____ Data extract
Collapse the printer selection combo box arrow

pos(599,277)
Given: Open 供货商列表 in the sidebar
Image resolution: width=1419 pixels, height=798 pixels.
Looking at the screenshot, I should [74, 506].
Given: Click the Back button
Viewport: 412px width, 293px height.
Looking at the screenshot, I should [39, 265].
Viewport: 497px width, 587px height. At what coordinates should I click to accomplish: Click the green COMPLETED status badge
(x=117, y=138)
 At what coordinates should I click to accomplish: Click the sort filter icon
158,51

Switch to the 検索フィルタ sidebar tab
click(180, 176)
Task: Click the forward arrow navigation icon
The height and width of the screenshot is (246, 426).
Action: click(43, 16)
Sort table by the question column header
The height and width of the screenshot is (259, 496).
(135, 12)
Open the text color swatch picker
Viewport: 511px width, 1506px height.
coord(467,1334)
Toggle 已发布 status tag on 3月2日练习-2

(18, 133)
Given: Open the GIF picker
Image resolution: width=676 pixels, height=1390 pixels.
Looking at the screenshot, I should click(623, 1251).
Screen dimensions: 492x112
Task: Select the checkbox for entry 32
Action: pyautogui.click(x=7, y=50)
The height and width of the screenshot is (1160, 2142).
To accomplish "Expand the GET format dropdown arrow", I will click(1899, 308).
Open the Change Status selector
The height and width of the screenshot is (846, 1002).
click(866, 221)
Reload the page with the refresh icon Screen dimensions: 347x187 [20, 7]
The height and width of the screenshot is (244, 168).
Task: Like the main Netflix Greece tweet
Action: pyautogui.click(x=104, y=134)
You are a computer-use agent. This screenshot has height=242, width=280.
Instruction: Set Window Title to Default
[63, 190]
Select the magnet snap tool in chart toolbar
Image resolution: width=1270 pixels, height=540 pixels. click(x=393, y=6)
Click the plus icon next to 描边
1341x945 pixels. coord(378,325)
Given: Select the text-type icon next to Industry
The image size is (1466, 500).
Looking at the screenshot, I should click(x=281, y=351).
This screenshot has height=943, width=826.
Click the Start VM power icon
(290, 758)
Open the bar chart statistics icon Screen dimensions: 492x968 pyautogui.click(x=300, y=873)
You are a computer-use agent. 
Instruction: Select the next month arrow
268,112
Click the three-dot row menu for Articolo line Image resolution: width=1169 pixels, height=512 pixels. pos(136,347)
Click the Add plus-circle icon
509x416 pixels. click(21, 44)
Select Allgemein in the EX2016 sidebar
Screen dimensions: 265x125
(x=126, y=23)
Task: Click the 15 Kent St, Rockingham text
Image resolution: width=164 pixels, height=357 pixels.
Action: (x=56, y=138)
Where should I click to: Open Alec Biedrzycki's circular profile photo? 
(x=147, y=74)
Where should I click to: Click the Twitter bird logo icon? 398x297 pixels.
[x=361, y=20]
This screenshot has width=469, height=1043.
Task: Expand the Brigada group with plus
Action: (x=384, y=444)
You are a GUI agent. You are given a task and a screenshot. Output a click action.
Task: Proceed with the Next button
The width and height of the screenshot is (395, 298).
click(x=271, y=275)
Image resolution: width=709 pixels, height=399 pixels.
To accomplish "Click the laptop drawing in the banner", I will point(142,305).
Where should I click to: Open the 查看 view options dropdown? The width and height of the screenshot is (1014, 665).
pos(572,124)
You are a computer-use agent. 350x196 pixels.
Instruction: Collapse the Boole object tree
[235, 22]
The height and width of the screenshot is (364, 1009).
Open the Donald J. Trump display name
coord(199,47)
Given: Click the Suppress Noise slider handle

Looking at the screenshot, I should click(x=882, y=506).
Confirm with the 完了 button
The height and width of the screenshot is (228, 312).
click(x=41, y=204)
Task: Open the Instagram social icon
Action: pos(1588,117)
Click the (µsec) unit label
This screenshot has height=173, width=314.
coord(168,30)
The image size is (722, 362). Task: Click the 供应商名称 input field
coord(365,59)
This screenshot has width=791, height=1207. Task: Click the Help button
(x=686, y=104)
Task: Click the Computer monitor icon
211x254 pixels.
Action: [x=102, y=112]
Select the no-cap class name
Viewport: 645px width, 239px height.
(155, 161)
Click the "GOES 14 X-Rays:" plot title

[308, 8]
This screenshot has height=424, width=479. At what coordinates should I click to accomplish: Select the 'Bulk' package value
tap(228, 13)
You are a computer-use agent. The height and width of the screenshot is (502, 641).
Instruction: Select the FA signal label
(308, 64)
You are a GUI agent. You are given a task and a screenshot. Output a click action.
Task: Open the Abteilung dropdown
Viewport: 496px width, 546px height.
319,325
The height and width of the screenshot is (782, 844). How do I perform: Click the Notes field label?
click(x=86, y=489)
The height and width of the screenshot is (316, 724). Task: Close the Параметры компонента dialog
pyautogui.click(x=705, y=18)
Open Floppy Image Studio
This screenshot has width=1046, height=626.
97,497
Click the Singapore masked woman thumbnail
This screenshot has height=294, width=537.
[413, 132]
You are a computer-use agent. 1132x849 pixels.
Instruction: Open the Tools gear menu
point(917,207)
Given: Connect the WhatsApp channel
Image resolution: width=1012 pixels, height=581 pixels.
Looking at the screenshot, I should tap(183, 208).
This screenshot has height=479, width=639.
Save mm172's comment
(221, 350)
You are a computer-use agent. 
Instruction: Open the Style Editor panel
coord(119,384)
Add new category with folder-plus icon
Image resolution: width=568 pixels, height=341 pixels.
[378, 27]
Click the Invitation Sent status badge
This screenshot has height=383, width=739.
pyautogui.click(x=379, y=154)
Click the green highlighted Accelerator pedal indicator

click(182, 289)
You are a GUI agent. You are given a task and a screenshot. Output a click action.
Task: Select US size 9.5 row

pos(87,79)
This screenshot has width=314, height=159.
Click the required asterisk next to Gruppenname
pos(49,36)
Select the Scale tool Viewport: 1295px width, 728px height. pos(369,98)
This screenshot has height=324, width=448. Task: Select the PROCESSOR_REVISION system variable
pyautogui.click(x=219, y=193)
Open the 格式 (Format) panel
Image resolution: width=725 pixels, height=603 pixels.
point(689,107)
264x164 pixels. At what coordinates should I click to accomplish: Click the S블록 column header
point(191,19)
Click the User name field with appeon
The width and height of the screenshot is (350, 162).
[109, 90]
________
> **Goal of the exercise**
The lines you need are those containing "text"; find them in the records and copy them.

> **Your solution**
Open the text color swatch picker
Given: Select the text-type icon next to Industry
Task: Click the 15 Kent St, Rockingham text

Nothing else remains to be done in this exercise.